Member of Parliament, Lok Sabha
- In office 16 May 2009 – 23 May 2019
- Preceded by: Sangeeta Singh Deo
- Succeeded by: Sangeeta Singh Deo
- Constituency: Bolangir

Personal details
- Born: Kalikesh Narayan Singh Deo 26 May 1974 (age 52)
- Party: Biju Janata Dal
- Spouse: Meghna R. L. Rana
- Relations: Arkesh Singh Deo (Brother); Ananga Udaya Singh Deo (Father); Rajendra Narayan Singh Deo (Grandfather); Gaurav Shumsher JB Rana (Father In Law); Kanak Vardhan Singh Deo (Paternal cousin);
- Alma mater: The Doon School, Dehradun St. Stephen's College, Delhi (BA)
- Profession: Politician, sports administrator
- Committees: Standing Committee on Petroleum and Natural Gas, Consultative Committee (Ministry of Finance and Corporate Affairs)
- Website: http://www.kalikesh.com

= Kalikesh Narayan Singh Deo =

Indian politician

Kalikesh Narayan Singh Deo, also written as Kalikesh Singh Deo, is an Indian politician and sports administrator. He is Member of the Odisha Legislative Assembly.

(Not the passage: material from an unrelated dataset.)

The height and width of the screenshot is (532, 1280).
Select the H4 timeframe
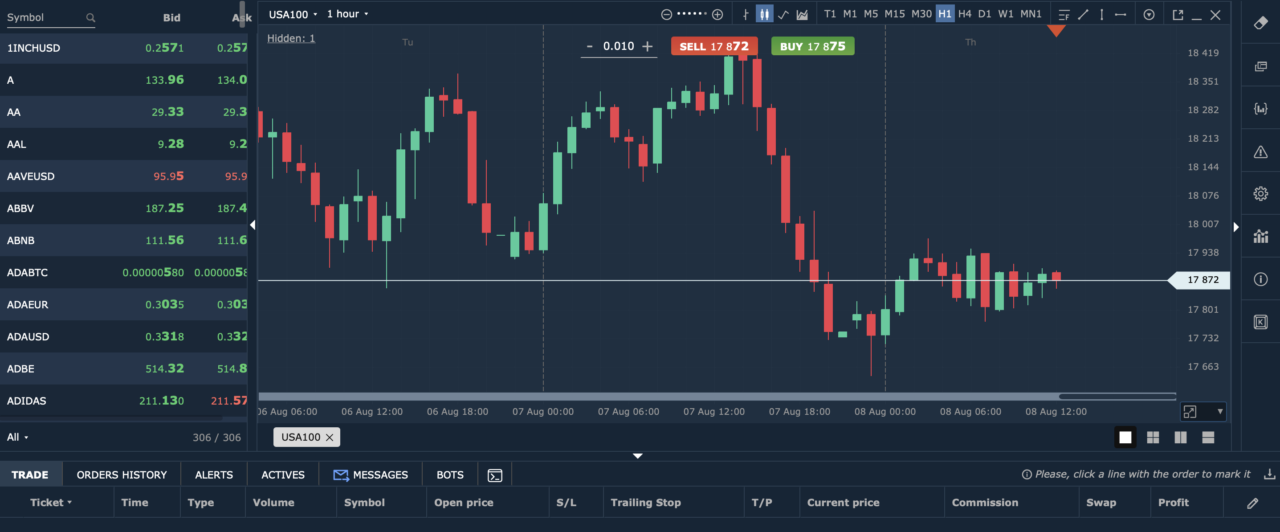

== Early life and background ==
Kalikesh Narayan Singh Deo is the son of Ananga Udaya Singh Deo and the grandson of Rajendra Narayan Singh Deo, both politicians, with his grandfather having served as Chief Minister of Odisha. His, grandmother, Kailash Kumari Devi, was the daughter of Maharaja Bhupinder Singh of Patiala. His brother, Arkesh, is also a politician.

He attended the Doon School, Dehradun and graduated in economics from St. Stephen's College, Delhi University. He represented India in shooting and basketball.

== Political career ==
Deo was a Member of Parliament (MP) in the Lok Sabha from Bolangir, and a member and a leader of the Biju Janata Dal political party. Prior to becoming an MP, Deo was the youngest member of the Odisha Legislative Assembly, to which he was elected to in 2004 as a representative of the Saintala constituency. In the 2024 Odisha Legislative Assembly election in June, Deo was elected from the Bolangir Assembly constituency.

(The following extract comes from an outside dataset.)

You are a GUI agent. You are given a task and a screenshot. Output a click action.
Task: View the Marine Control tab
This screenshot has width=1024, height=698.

== Sports administration ==
In September 2024, Deo was elected as the President of the National Rifle Association of India (NRAI). As President of the NRAI, Deo, in 2024, announced the formation of the Shooting League of India, a franchise based league for shooting, which is scheduled to be launched in 2025.

== Personal life ==
Deo is married to Meghna Rana, a member of the former Rana dynasty of Nepal and the daughter of Gaurav Shumsher JB Rana, who served as the Chief of the Army Staff of the Nepalese Army.